Another potential therapeutic application for kappa agonists may be in the treatment of mania. Cohen and Murphy demonstrated significant and rapid reduction of manic symptoms using two doses of intramuscular pentazocine two hours apart.54 Psychosis and dysphoria were not observed side effects. In light of the fact that 14–65% of patients in a treatment setting for bipolar disorder have a drug use disorder, compared to 6–14% of the general population55 and 56% of patients diagnosed with bipolar disorder have a lifetime substance use disorder,56 kappa-agonist therapy may hold promise as a unique treatment in this population.

Kappa agonists also have been studied in models of alcohol consumption. Acute kappa agonist treatment, presumably by counteracting dopamine reward, decreased ethanol consumption in rats.57 Chronic exposure to a kappa agonist during a period of abstinence was associated with increased alcohol consumption in rats.58 In a model of current abuse, kappa agonists can decrease alcohol consumption, while in a model of recent abstinence the kappa-induced dysphoria may trigger relapse.

The hypothesized feedback loop of an upregulated kappa agonist response to the dopaminergic stimulation by substances of abuse is not only interesting from a physiological standpoint, but seems to hold significant clinical promise. In the model, when chronic users are removed from their drug supply, unopposed kappa agonism leads to a state of dysphoria and lethargy, known as “abstinence syndrome.” The addition of a kappa receptor antagonist may allay some of these symptoms, allowing for a smoother and more attainable detoxification.
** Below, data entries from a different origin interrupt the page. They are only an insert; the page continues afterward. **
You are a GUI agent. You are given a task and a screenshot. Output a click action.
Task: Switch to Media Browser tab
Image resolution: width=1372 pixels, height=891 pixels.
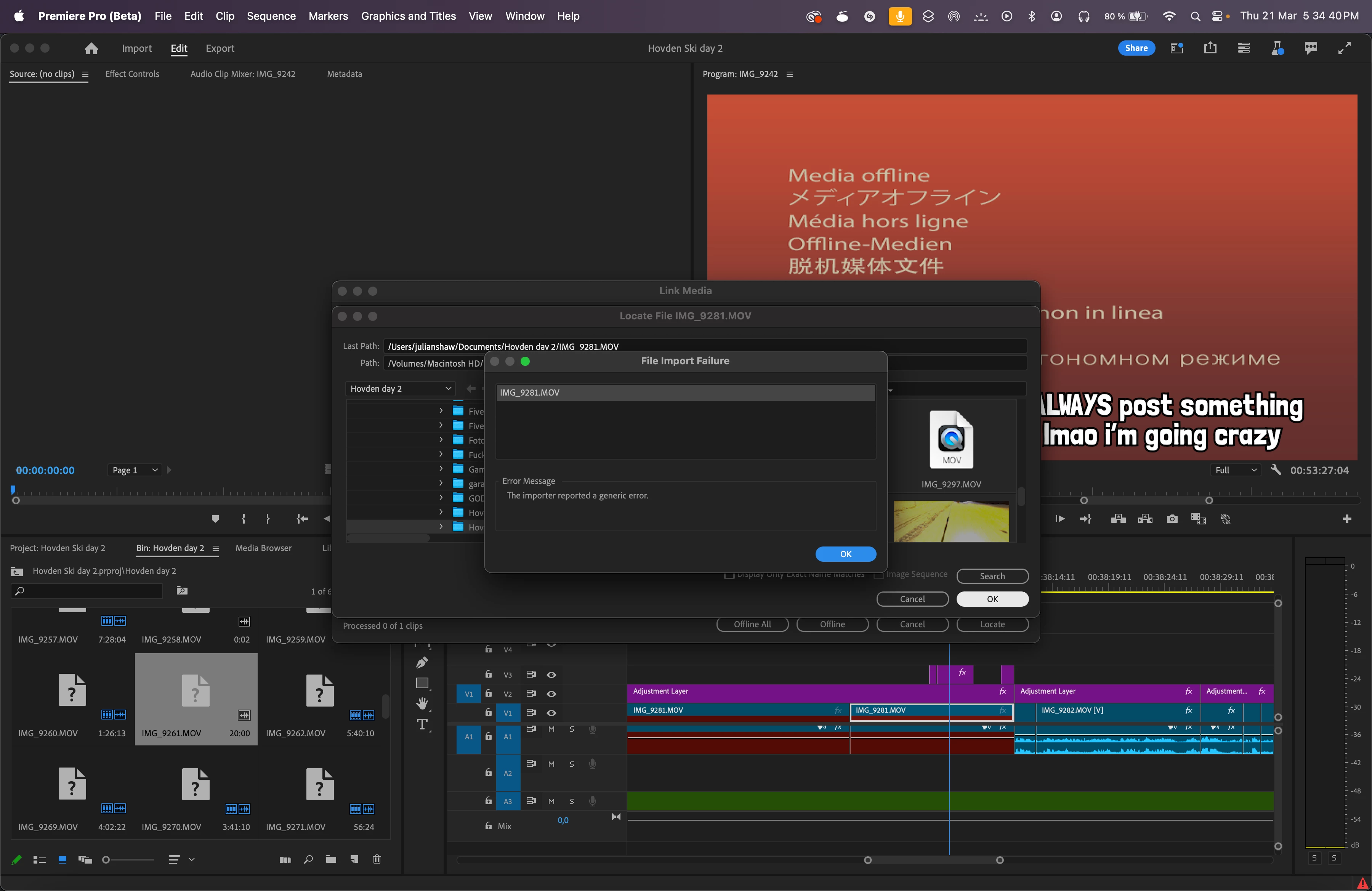pos(263,548)
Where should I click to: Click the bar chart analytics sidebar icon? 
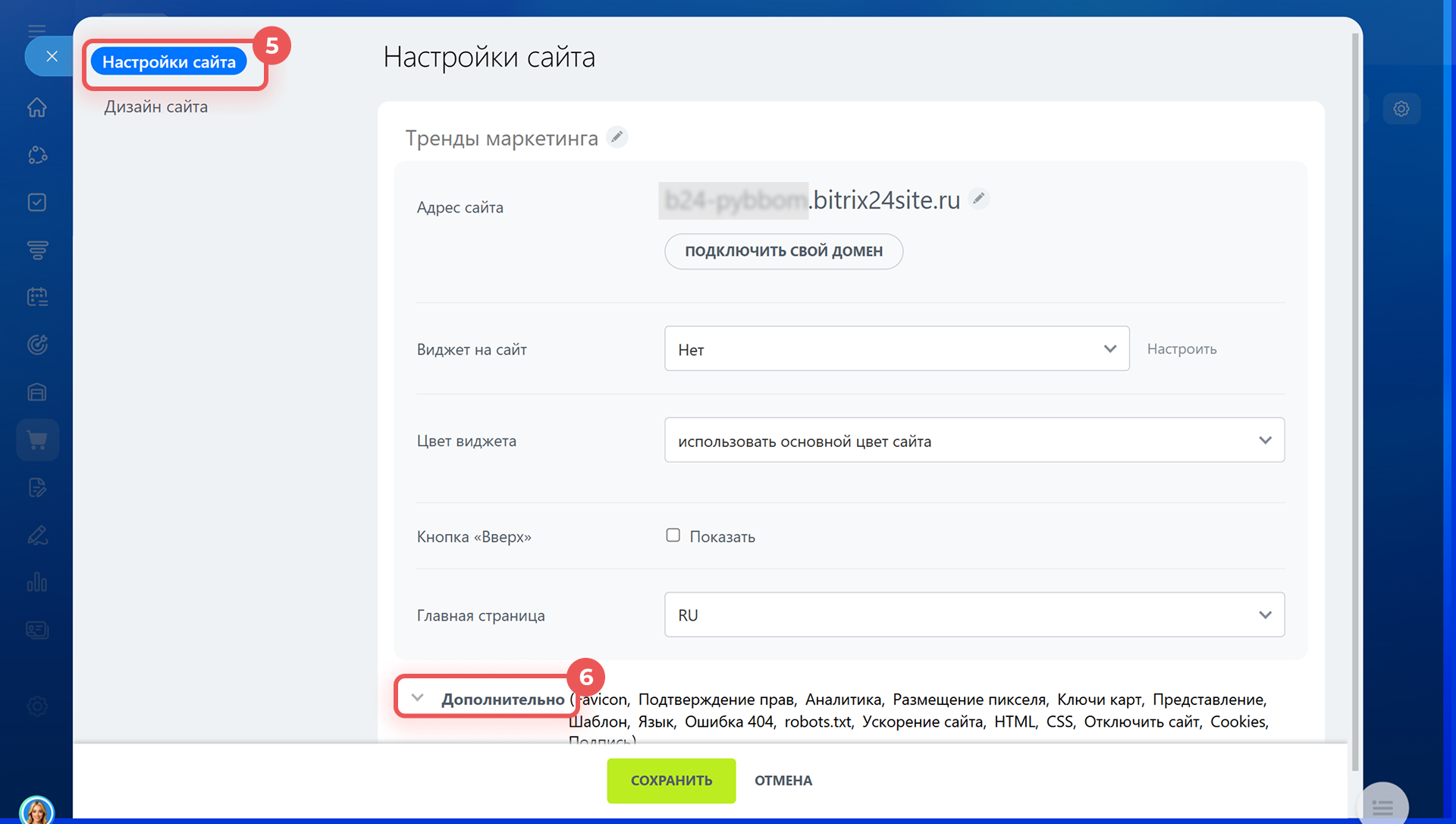(x=37, y=583)
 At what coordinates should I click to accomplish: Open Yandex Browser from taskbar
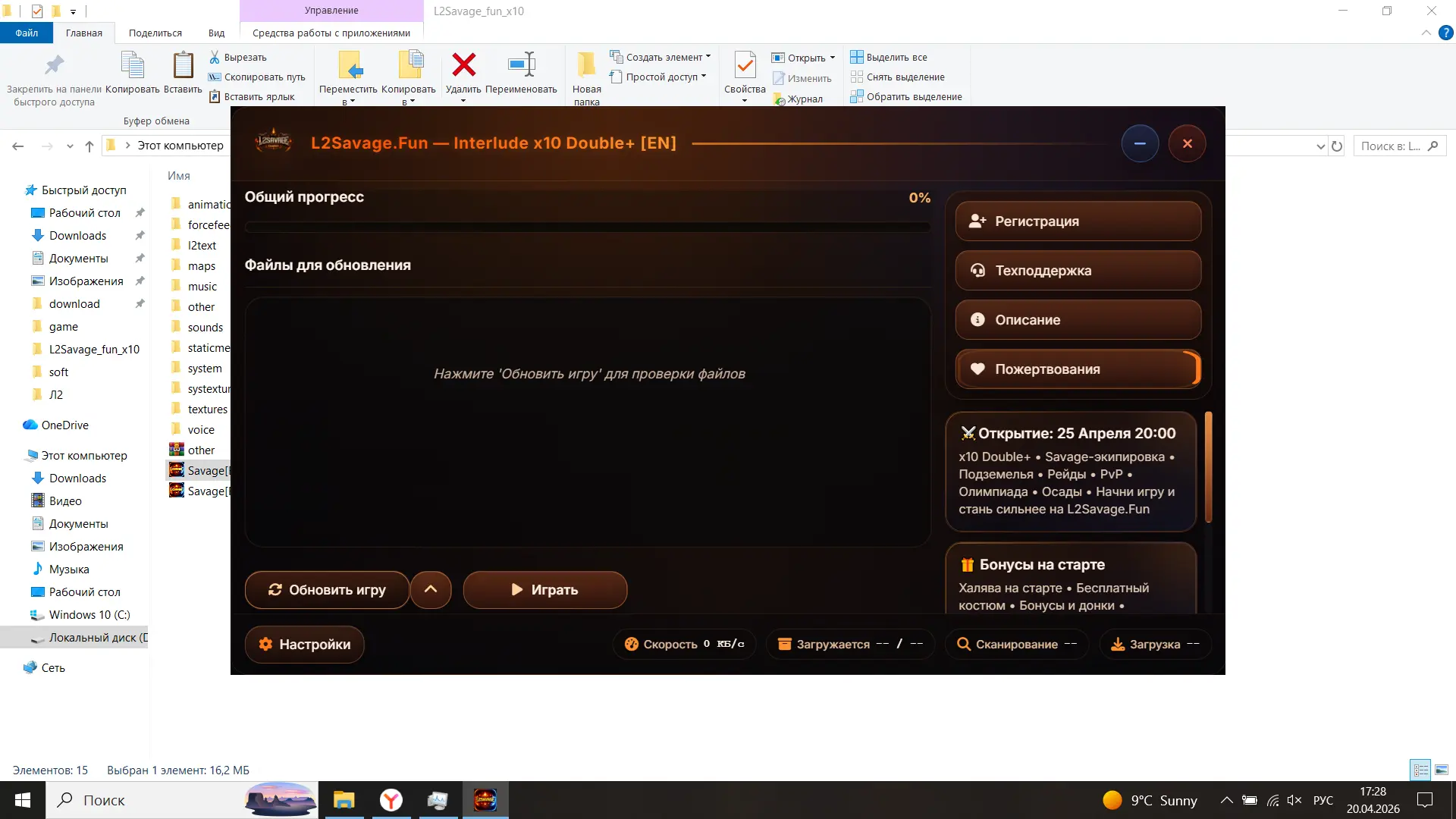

According to the ECA study, 18% of people with a history of major depressive disorder also have a lifetime drug use disorder. Furthermore, having a drug use disorders makes one nearly five times more likely than those without one to have a major depressive episode.56 Animal experiments suggest kappa antagonists may possess antidepressant-like effects. With κ-receptor antagonism seemingly able to ameliorate withdrawal dysphoria in several substances of abuse, there is speculation that this process may have application in the treatment of polysubstance use disorders with comorbid depressive disorders,51,59 a particularly challenging clinical constellation.

Conversely, kappa agonists may play a role in outpatient settings where patients still have access to substances of abuse. When administered in temporal proximity with the drug of abuse, the kappa agonist could potentially dampen the high from the drug, decreasing the likelihood of relapse. As stated earlier, kappa agonists may have a special role in the treatment of bipolar disorder with comorbid substance use disorder. However, while kappa antagonists do not appear to elicit significant side effects, the clinical utility of kappa agonists may be limited by significant diuresis and mental status changes they tend to incur.

A clinician utilizing therapy based on the kappa system would need to maintain vigilance regarding the patient’s current substance use, preferring to use kappa antagonists during abstinence and kappa agonists during relapses. Since kappa activity dampens the reward and excitation from drugs of abuse, a patient still using drugs may get an even stronger high, unopposed by dynorphin. Conversely, a dysphoric patient in a drug-abstinent milieu receiving kappa agonist treatment may exhibit worsened depression, possibly leading to relapse.

The application of kappa opiate-receptor agonists and antagonists to the treatment of substance use disorders clearly invites further investigation. While compelling animal and human data already exist regarding this model in terms of opiate and cocaine dependence, and alcohol dependence, few trials have applied the kappa upregulation theory to marijuana and nicotine studies.30,31,52 Evidence of treatment effects of kappa ligands for affective pathology (mania by agonists and depression with antagonists), would suggest pursuing further study of the dually diagnosed population.